- Work to complete -
Beginning at the line that contains "Click the Reply (回复) toolbar button", write out every line down to the end of the records, with both ends kept and nothing added.

- Available records -
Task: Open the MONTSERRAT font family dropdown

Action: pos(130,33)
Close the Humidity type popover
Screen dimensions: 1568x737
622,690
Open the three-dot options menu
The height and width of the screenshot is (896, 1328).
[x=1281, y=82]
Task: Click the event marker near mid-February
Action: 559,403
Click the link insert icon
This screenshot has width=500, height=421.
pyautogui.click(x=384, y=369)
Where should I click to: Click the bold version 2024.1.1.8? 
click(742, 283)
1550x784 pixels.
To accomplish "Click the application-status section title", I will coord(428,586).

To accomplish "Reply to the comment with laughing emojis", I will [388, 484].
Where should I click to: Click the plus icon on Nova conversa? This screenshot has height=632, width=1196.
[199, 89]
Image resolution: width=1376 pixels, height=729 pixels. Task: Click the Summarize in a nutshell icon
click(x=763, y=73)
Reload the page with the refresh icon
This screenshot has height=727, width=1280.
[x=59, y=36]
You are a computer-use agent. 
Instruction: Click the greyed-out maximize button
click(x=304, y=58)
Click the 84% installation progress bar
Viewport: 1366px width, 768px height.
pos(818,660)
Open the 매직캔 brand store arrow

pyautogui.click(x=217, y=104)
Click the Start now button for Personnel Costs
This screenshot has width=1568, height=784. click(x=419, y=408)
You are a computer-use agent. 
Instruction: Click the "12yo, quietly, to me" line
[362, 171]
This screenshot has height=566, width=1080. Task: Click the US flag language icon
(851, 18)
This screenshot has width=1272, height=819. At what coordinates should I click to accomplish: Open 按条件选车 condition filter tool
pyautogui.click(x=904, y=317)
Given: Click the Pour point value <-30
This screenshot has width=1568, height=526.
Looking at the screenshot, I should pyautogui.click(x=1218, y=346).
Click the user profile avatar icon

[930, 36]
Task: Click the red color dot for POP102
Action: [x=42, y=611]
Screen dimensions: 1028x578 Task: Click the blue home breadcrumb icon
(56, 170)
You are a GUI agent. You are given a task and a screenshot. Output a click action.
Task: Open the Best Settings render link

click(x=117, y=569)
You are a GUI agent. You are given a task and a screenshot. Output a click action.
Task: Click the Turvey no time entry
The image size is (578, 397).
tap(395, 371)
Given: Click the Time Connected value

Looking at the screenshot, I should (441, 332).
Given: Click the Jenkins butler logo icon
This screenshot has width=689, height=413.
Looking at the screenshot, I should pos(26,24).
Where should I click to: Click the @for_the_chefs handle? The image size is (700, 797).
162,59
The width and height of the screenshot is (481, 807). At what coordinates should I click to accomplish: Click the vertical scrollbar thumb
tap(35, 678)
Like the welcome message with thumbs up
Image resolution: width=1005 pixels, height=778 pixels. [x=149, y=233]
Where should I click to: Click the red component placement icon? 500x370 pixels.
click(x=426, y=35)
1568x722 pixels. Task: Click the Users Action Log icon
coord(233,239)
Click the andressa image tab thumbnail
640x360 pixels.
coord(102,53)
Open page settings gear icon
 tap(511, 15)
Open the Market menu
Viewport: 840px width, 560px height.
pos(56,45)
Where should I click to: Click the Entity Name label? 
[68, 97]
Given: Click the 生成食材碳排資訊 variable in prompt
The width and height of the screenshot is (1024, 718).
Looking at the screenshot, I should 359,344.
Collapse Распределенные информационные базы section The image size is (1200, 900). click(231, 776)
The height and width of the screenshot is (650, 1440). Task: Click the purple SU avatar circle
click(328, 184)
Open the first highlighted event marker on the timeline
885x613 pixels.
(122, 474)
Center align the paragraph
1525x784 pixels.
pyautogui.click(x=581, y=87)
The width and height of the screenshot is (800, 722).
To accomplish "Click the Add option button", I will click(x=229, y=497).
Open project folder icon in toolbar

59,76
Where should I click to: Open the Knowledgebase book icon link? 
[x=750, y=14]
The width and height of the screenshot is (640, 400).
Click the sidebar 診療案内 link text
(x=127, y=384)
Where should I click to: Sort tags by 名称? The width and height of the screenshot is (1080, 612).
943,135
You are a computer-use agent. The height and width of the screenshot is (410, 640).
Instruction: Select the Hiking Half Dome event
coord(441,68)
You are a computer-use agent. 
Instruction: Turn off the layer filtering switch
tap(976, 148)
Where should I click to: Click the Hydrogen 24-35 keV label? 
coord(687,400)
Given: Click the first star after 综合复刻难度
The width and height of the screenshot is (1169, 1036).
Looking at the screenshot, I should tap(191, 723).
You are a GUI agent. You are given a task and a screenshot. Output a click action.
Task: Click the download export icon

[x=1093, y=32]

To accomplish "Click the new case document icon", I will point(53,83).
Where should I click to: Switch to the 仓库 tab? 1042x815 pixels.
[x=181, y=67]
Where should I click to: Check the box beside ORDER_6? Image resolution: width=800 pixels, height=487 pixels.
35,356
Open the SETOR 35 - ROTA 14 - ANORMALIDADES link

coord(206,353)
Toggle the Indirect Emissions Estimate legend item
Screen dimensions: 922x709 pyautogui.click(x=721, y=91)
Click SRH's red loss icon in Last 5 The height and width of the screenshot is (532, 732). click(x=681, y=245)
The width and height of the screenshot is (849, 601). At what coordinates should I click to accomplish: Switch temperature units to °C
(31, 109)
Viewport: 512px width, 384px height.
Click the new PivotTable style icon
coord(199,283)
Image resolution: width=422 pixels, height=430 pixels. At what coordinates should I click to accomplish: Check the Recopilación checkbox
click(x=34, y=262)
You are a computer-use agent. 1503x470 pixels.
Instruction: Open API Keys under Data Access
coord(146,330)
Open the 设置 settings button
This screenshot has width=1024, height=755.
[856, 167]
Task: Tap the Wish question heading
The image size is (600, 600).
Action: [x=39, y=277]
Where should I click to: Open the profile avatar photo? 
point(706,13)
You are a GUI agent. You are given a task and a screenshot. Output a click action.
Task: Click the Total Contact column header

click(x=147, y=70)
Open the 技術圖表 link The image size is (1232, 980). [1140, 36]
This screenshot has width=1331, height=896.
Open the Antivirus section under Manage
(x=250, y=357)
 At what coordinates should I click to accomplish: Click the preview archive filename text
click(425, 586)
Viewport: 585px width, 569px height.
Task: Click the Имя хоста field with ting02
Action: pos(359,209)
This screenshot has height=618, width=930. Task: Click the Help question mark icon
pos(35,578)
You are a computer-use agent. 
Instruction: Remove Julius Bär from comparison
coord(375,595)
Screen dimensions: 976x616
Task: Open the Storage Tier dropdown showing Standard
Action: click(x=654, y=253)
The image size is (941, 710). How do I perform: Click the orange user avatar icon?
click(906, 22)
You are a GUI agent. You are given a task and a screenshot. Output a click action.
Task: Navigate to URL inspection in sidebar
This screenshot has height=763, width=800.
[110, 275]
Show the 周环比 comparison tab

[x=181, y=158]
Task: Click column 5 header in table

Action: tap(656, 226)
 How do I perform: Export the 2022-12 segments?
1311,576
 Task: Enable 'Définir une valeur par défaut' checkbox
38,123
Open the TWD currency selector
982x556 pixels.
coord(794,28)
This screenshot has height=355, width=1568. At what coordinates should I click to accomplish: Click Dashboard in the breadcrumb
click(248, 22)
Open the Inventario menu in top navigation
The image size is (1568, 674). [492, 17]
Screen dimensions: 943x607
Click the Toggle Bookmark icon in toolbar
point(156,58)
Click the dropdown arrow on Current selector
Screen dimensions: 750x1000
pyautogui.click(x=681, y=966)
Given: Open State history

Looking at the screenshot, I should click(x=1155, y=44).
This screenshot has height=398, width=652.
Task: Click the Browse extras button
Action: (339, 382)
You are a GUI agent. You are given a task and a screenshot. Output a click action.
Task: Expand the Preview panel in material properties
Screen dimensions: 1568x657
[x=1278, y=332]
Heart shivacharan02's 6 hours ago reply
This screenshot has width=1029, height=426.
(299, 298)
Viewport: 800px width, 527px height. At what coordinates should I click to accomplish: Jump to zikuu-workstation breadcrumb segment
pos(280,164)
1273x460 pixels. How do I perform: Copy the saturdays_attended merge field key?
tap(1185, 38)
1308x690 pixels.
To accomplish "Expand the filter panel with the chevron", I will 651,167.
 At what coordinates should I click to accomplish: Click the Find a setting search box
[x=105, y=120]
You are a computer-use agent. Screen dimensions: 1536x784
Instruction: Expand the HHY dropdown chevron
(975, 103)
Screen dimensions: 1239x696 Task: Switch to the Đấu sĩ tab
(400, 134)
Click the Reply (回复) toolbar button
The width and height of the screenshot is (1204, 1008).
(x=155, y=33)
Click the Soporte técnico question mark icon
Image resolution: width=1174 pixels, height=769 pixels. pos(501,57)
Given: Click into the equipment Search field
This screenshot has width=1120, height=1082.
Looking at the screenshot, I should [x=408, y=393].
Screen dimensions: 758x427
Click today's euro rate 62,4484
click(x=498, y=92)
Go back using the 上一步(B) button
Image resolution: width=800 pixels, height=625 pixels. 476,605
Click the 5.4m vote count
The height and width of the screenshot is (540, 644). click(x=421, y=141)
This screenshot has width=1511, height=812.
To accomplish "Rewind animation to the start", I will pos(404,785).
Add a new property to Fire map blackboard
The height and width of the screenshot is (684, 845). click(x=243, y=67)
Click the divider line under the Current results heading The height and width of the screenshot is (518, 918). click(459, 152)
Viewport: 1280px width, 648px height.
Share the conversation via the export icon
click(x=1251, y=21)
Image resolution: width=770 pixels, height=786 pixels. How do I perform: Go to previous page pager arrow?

- Output for this task -
Click the Reply (回复) toolbar button
The width and height of the screenshot is (1204, 1008).
(x=155, y=33)
Click the Soporte técnico question mark icon
Image resolution: width=1174 pixels, height=769 pixels. pos(501,57)
Given: Click into the equipment Search field
This screenshot has width=1120, height=1082.
Looking at the screenshot, I should [x=408, y=393].
Screen dimensions: 758x427
Click today's euro rate 62,4484
click(x=498, y=92)
Go back using the 上一步(B) button
Image resolution: width=800 pixels, height=625 pixels. 476,605
Click the 5.4m vote count
The height and width of the screenshot is (540, 644). click(x=421, y=141)
This screenshot has width=1511, height=812.
To accomplish "Rewind animation to the start", I will pos(404,785).
Add a new property to Fire map blackboard
The height and width of the screenshot is (684, 845). click(x=243, y=67)
Click the divider line under the Current results heading The height and width of the screenshot is (518, 918). click(459, 152)
Viewport: 1280px width, 648px height.
Share the conversation via the export icon
click(x=1251, y=21)
Image resolution: width=770 pixels, height=786 pixels. How do I perform: Go to previous page pager arrow?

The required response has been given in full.